给定\(\geqslant 2\)的整数\(a_1,a_2,...,a_n\),满足\(\sum\limits_{i=1}^n \frac{1}{a_i}\leqslant \frac{1}{2}\),构造一个循环数列,使得其任意长度为\(a_i\)的子区间都至少包含一个\(i\)


考虑\(\sum\limits_{i=1}^n\frac{1}{a_i}\leqslant\frac{1}{2}\),则有\(\sum\limits_{i=1}^n\frac{1}{2^{\lfloor\log_2(a_i)\rfloor}}\leqslant 1\),故我们将所有的\(a_i\)放缩为\(2^{\lfloor\log_2(a_i)\rfloor}\),并对其排序

然后开始构造,假定循环节最开始长度为1,如果遇到\(2^k\),则将循环节变成\(2^k\),并找到一个空位置填数。
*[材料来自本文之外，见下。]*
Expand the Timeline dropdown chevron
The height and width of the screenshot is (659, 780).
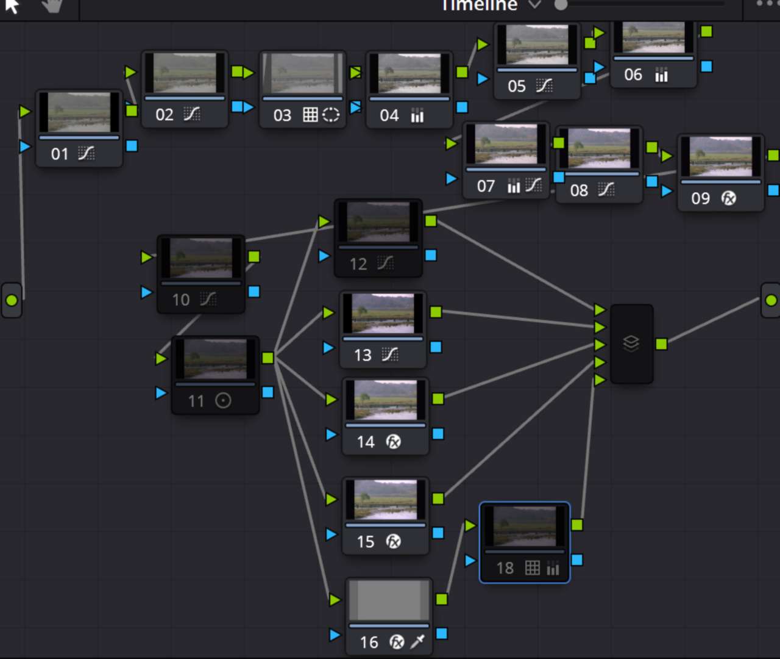click(x=534, y=5)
一定是存在空位的,我们知道放缩后\(\sum\limits_{i=1}^n \frac{1}{a_i}\leqslant 1\),对于\(a_i=2^l\)而言,它可以在循环节\(2^k\)里占用\(\frac{2^k}{2^l}\)个位置,显然有\(\sum \frac{1}{a_i}\leqslant 1\rightarrow\sum\frac{2^k}{2^l}\leqslant 2^k\),因此是一定存在空位的

/*program from Wolfycz*/
#include<map>
#include<set>
#include<cmath>
#include<cstdio>
#include<vector>
#include<cstring>
#include<iostream>
#include<algorithm>
#define lMax 1e18
#define MK make_pair
#define iMax 0x7f7f7f7f
#define sqr(x) ((x)*(x))
#define pii pair<int,int>
#define UNUSED(x) (void)(x)
#define lowbit(x) ((x)&(-x))
using namespace std;
typedef long long ll;
typedef unsigned int ui;
typedef unsigned long long ull;
template<typename T>inline T read(T x) {
	int f = 1; char ch = getchar();
	for (; ch < '0' || ch>'9'; ch = getchar())	if (ch == '-')	f = -1;
	for (; ch >= '0' && ch <= '9'; ch = getchar())	x = (x << 1) + (x << 3) + ch - '0';
	return x * f;
}
inline void print(int x) {
	if (x < 0)	putchar('-'), x = -x;
	if (x > 9)	print(x / 10);
	putchar(x % 10 + '0');
}
const int K = 19, N = 1e6, M = 1 << K;
vector<int>vec[K];
int Ans[N + 10];
void Dfs(int pos, int _i) {
	if (_i == K)	return;
	int len = 1 << _i;
	if (!vec[_i].empty()) {
		int temp = vec[_i].back();
		vec[_i].pop_back();
		for (int i = pos; i <= M; i += len)
			Ans[i] = temp;
	}
	else {
		Dfs(pos, _i + 1);
		Dfs(pos + len, _i + 1);
	}
}
int main() {
	//	freopen(".in","r",stdin);
	//	freopen(".out","w",stdout);
	int n = read(0);
	for (int i = 1; i <= n; i++) {
		int x = read(0), Now = 1;
		while (1 << Now <= x)	Now++;
		vec[Now - 1].push_back(i);
	}
	Dfs(1, 1), Dfs(2, 1);
	printf("%d\n", M);
	for (int i = 1; i <= M; i++)
		printf("%d%c", max(Ans[i], 1), i == M ? '\n' : ' ');
	return 0;
}

B.Eezie and Pie

给定一棵有根树,每个节点可以为它的\(0\sim d[i]\)级祖先贡献1的价值,问最终每个点的价值?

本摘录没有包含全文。